Berkeley disposes of space for fear of limiting God.

180. As with vacuum, so with infinite divisibility. Once let it be understood that extension is constituted by the relation of externality between homogeneous parts, and it follows that there can be noleastpart of extension, none that does not itself consist of parts; in other words, that it is infinitely divisible: just as conversely it follows that there can be nolastpart of it, not having another outside it; in other words, that (to use Locke’s phrase) it is infinitely addible. Doubtless, as Berkeley held, there is a ‘minimum visibile’; but this means that there are conditions under which any seen colour disappears, and disappearing, ceases to be known under the relation of extension; but it is only through a confusion of the relation with the colour that the disappearance of the latter is thought to be a disappearance of so much extension. [1] It was, in short, the same failure to recognise the true ideality of space, as a relation constituted by thought, that on the one hand made its ‘purity’ and infinity unmeaning to Berkeley, and on the other made him think that, if pure (sc. irreducible to feelings) and infinite, it must limit the Divine perfection, either as being itself God or as ‘something beside God which is eternal, uncreated, and infinite’ (‘Principles of Human Knowledge,’ sec. 117). Fear of this result set him upon that method of resolving space, and with it the world of nature, into sequent feelings, which, if it had been really susceptible of logical expression, would at best have given him nothing but a μέγα ζῶον [2] for God. If he had been in less of a hurry with his philosophy, he might have found that the current tendency to ‘bind God in nature or diffuse in space’ required to be met by a sounder than his boyish idealism—by an idealism which gives space its due, but reflects that to make space God, or a limitation on God, is to subject thought itself to the most superficial of the relations by which it forms the world that it knows.

[1] The same remark of course applies,mutatis mutandis, to the ‘minimum tangibile.’ See below, paragraphs 265 and 260.

[2] [Greek μέγα ζῶον (mega zoon) = great being. Tr.]

How he deals with possibility of general knowledge.

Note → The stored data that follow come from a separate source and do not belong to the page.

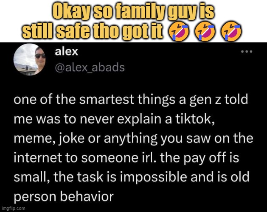
Task: Open the @alex_abads handle
Action: [x=90, y=67]
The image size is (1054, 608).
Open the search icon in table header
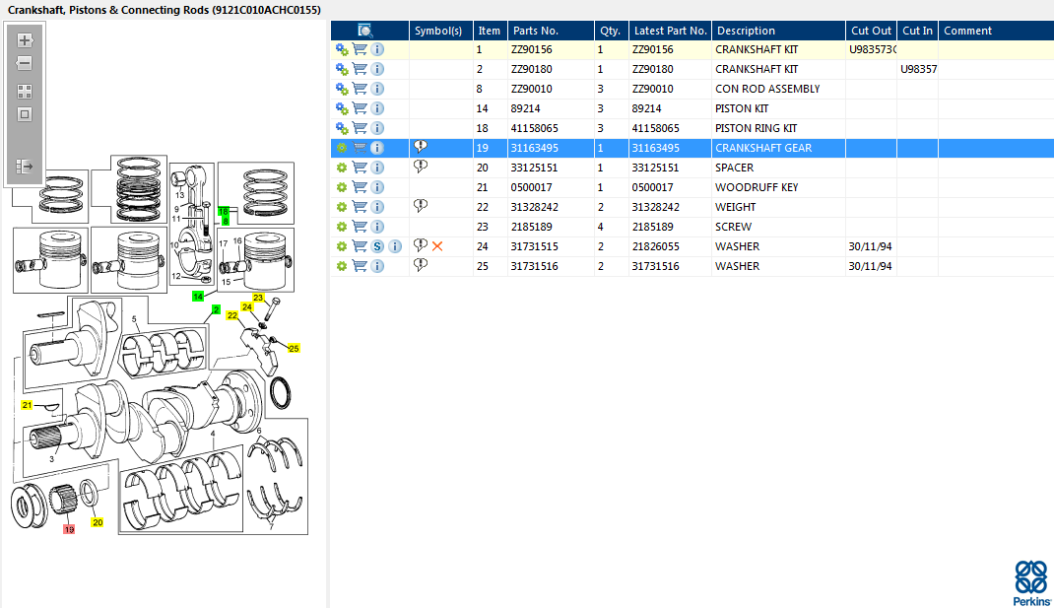[x=364, y=31]
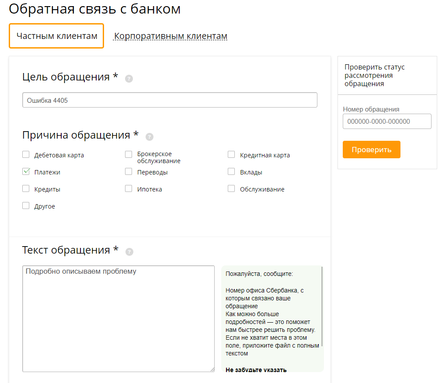Select the Брокерское обслуживание checkbox
The height and width of the screenshot is (383, 442).
click(x=129, y=154)
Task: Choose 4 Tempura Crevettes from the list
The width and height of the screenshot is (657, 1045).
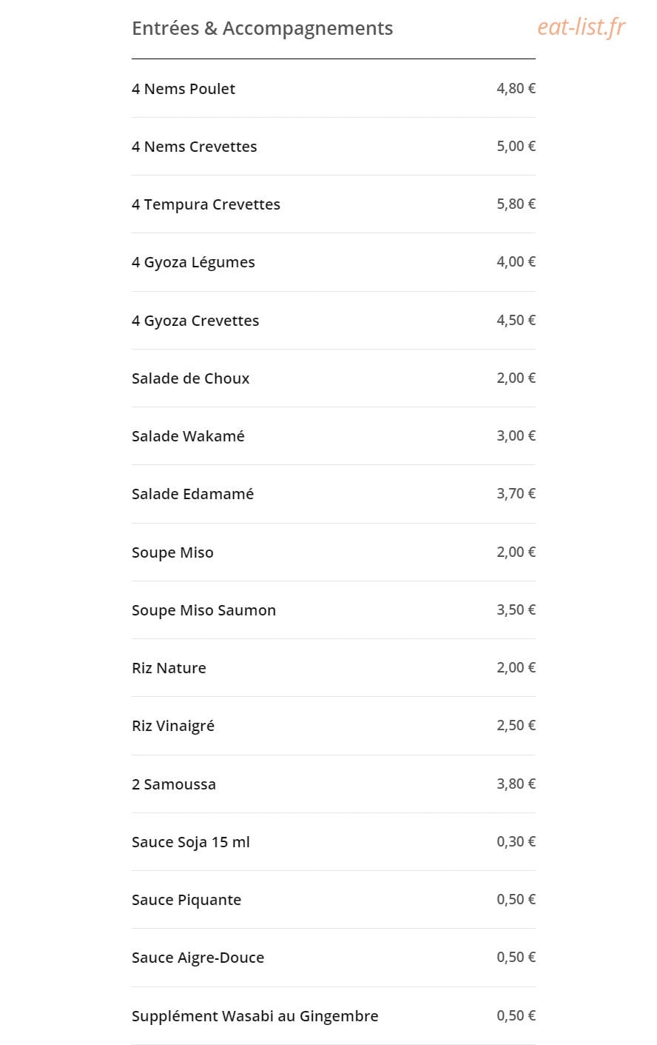Action: click(x=333, y=204)
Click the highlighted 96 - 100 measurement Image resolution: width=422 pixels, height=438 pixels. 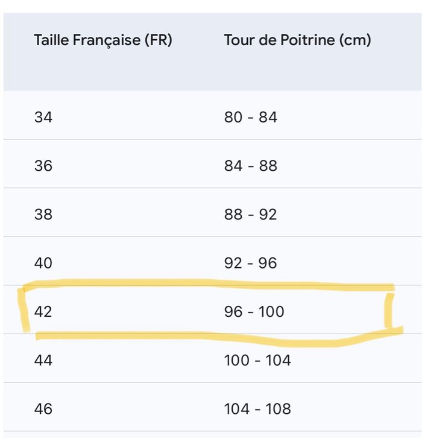tap(254, 312)

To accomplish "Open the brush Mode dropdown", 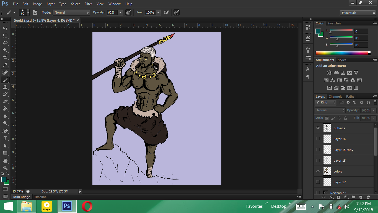I will pos(71,12).
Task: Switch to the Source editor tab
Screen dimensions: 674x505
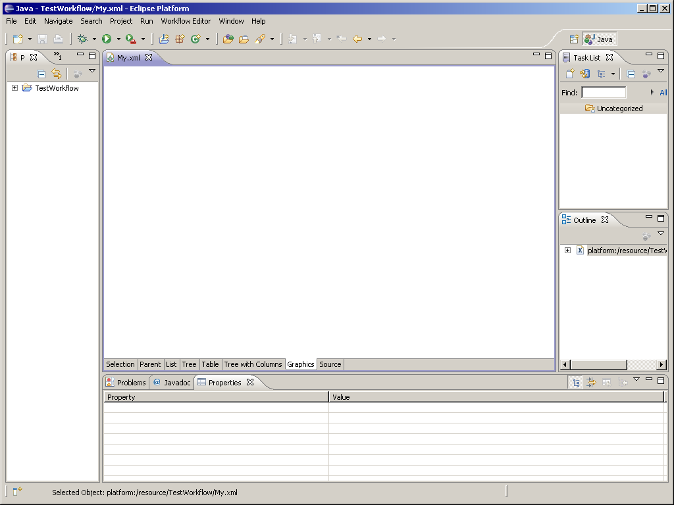Action: tap(330, 364)
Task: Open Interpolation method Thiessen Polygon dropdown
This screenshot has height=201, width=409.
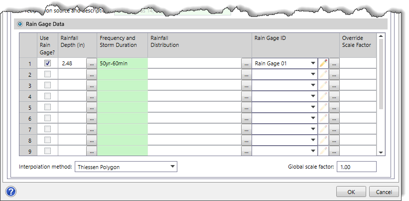Action: [172, 167]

181. So far we have only considered Berkeley’s reduction of primary qualities, supposed to be sensible, to sensations as it affects the qualities themselves, rather than as it affects the possibility of universal judgments about them. If, indeed, as we have found, such reduction really amounts to the absolute obliteration of the qualities, no further question can remain as to the possibility of general knowledge concerning them. As Berkeley, however, did not admit the obliteration, the further question did remain for him: and the condition of his plausibly answering it was that he should recognise in the ‘idea,’ as subject of predication, that intelligible qualification by relation which he did not recognise in it simply as ‘idea,’ and which essentially differences it from feeling proper. If any particular ‘tangible extension,’e.g.a right-angled triangle, is only a feeling, or in Berkeley’s own language, ‘a fleeting perishable passion’ [1] not existing at all, even as an ‘abstract idea,’ except when some one’s tactual organs are being affected in a certain way—what are we to make of such a general truth as that the square on its base is always equal to the squares on its sides? Omitting all difficulties about the convertibility of a figure with a feeling, we find two questions still remain—How such separation can be made of the figure from the other conditions of the tactual experience as that propositions should be possible which concern the figure simply; and how a single case of tactual experience—that in which the mathematician finds a feeling called a right-angled triangle followed by another which he calls equality between the squares, &c.—leads in the absence of any ‘necessary connexion’ to the expectation that the sequence will always be the same. [2] The difficulty becomes the more striking when it is remembered that though the geometrical proposition in question, according to Berkeley, concerns the tangible, the experience which suggests it is merely visual.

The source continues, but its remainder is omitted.